The first project is a feasibility study of the town’s existing wastewater and water systems to determine where it would make the most sense to install turbines to generate electricity. “The goal is to have the whole system analyzed and have most promising locations highlighted…and to learn how much it would cost,” said Public Works Project Manager Karen Guglielmone, who anticipated the town will issue a Request for Proposal for the analysis in the coming weeks. As it stands now, valves found throughout the system are used to bleed off pressure from the town’s existing, gravity-fed system. “That energy could be used in the right circumstances,” she explained.

In addition to its ability to generate power using existing infrastructure, retrofitting the existing system for micro-hydro would not require additional staffing for monitoring, would have no adverse environmental impacts, and would not require potentially controversial institutional or public process elements, according to a list of project benefits identified by Guglielmone in a memo to council…

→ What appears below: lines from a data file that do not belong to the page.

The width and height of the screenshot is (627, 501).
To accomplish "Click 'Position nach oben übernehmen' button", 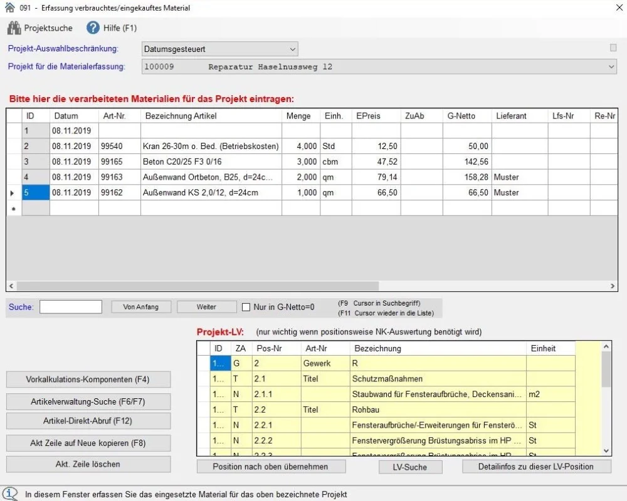I will point(270,467).
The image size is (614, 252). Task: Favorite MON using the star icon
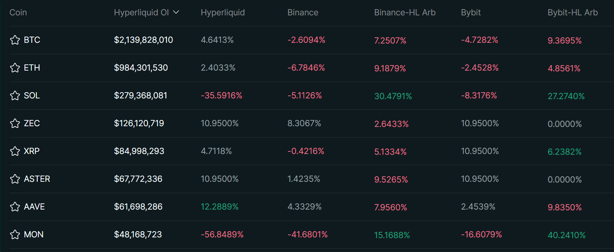click(15, 234)
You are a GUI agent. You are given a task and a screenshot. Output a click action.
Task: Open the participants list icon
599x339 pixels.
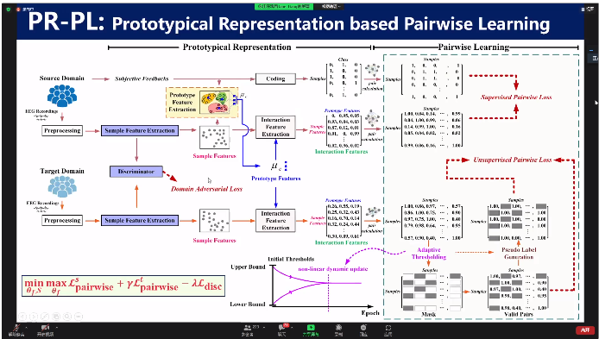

The second micro-hydro project slated for completion in the coming year would be to install a continuous discharge monitoring station upstream of the Jud Wiebe Bridge as recommended in the 2009 Stillwell Micro-Hydro Feasibility Study. Its goal would be to obtain real-world discharge data to refine the study’s cost-benefit analysis and to better quantify its potential adverse environmental impacts, including drying up approximately 1,800 feet of Cornet Creek and Cornet Falls for a portion of the year. “We have to find out what is the actual discharge in Cornet Creek,” explained Guglielmone, who indicated that the existing studies have so far relied on hydrologic modeling. “It would be useful to have more refined data.” A first, recommended option being considered by the town would repair an existing diversion dam on Cornet Creek above the falls and run a new, pressurized pipe to a small powerhouse near the Jud Wiebe trailhead. Preliminary production estimates suggest the project could produce between 780,000 and 980,000 kilowatt hours of energy annually, or about one-third of the town government’s 2009 electric use. It would also eliminate 22 percent of its 2009 carbon emissions, for roughly $1.1 million. A second option would require a new diversion dam be build on Cornet Creek above the Stillwell adit and replacing the existing water line from the adit with pressurized pipe to the same powerhouse site near the Jud Wiebe trailhead.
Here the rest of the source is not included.